PROBLEM REQUIREMENTS ▸ Write the next part of the dwarf gourami care text, starting after its last sentence about aquarium temperature.

SELECTED TEXT ▸
================

Colors and appearance. Male dwarf gouramis have orange and light blue vertical stripes along their sides and tail fins. Females tend to have much duller colors or be silvery gray.

Dwarf gourami are commonly bred with other similar species of gourami to create many shades of dwarf gourami. For example, some have more yellow-tinted stripes or vibrant shades of neon blue.

Males and females are similar in size, with females being negligibly smaller. The way to differentiate the sexes is that the tail fin of the male has pointed edges, whereas females have more rounded edges. 

Dwarf gourami lifespan. As a smaller fish, the dwarf gourami has a shorter lifespan than others. They tend to live a maximum of two to three years with good care.

Labyrinth organ. Gourami use their gills to pull oxygen from the water around them. When the oxygen levels in the water are low, the gourami use their labyrinth organ.  

The labyrinth organ lets the gourami breathe in air above the surface of the water and get oxygen from it. They need to breathe regularly from air using their labyrinth organ, or they may drown.

Natural habitat. Most gourami live in slow-moving streams, lakes with vegetation, rice fields, and irrigation channels. They’re widely found in areas of:

  • India
  • Pakistan
  • Bangladesh
  • Nepal

Captive habitats. Dwarf gourami need a tank with at least 5 gallons per fish. A longer, 24-inch tank is better.

Gourami also need dense aquatic plants in their aquarium. The plants give them plenty of opportunities to hide and retreat.  

Aquarium temperatures between 72°F and 82°F are fine as long as there aren’t extreme fluctuations. You should maintain the temperature with an aquarium heater.

================

EXCERPTED DATA ▸
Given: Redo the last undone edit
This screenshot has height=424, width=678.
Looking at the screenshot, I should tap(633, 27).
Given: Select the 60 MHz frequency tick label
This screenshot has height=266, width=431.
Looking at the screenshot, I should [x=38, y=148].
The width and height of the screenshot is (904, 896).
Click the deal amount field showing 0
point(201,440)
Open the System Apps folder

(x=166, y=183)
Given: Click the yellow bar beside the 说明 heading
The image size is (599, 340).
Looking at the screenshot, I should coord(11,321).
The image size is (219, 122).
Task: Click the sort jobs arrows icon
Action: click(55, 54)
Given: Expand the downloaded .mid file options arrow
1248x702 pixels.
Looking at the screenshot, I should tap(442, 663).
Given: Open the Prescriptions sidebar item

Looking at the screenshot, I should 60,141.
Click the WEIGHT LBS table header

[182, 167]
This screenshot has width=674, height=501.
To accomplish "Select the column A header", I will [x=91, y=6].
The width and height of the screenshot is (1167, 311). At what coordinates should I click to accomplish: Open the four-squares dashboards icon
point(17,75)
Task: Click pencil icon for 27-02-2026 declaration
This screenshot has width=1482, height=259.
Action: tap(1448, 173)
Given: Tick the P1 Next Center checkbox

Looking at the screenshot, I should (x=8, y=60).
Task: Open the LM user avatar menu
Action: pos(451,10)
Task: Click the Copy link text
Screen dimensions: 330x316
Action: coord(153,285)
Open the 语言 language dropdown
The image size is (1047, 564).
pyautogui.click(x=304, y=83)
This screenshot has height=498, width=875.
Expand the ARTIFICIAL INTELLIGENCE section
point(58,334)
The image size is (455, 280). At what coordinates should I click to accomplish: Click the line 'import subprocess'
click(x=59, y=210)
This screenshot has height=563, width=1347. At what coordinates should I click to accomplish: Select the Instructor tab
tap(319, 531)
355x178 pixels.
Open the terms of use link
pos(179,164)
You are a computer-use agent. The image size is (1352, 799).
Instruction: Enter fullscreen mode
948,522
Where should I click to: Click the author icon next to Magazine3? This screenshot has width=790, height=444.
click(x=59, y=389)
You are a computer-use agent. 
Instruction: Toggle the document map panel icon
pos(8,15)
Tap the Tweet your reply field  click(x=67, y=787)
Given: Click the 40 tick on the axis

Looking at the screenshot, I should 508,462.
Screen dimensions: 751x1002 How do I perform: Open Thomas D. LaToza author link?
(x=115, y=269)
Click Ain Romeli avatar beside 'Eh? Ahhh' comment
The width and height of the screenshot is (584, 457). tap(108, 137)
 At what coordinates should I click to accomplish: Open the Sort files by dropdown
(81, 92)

================

TASK OUTPUT ▸
Since gourami occasionally surface to gulp down air, the air above the water should be around the same temperature as the water. A cover on the aquarium should help maintain the air temperature.

Tank mates. You can keep multiple gourami in a tank because they’re social fish. In the wild, dwarf gourami pair up with fish of the opposite sex and stay close to them.  

Dwarf gourami are territorial but will generally leave other fish alone. You should typically keep no more than a pair in a tank with only one male at a time.

As long as they have plenty of plants to hide in, dwarf gourami can do well with other species of fish. Make sure that the species won’t be aggressive to the gourami or small enough for the gourami to eat.

Some species that dwarf gourami get along well with are:

  • Harlequin rasboras
  • Danios
  • Mollies
  • Tetras
  • Plecos
  • Corydoras

Dwarf gourami are omnivores that are easy to please. They eat all manner of prepared fish food, including:

  • Dry food
  • Frozen food
  • Live food
  • Vegetable-based food

You’ll need to feed your dwarf gourami twice a day. You should clean out any excess food immediately to prevent water contamination.

Tank placement. Avoid placing your aquarium in direct sunlight. Sunlight can heat up the water throughout the day to dangerous temperatures for your fish.

Artificial light. To support plant growth and give you a good view of your dwarf gourami, you’ll need a fluorescent light source for your tank. The tank should get no more than 10 hours of light every day, or green algae may build up.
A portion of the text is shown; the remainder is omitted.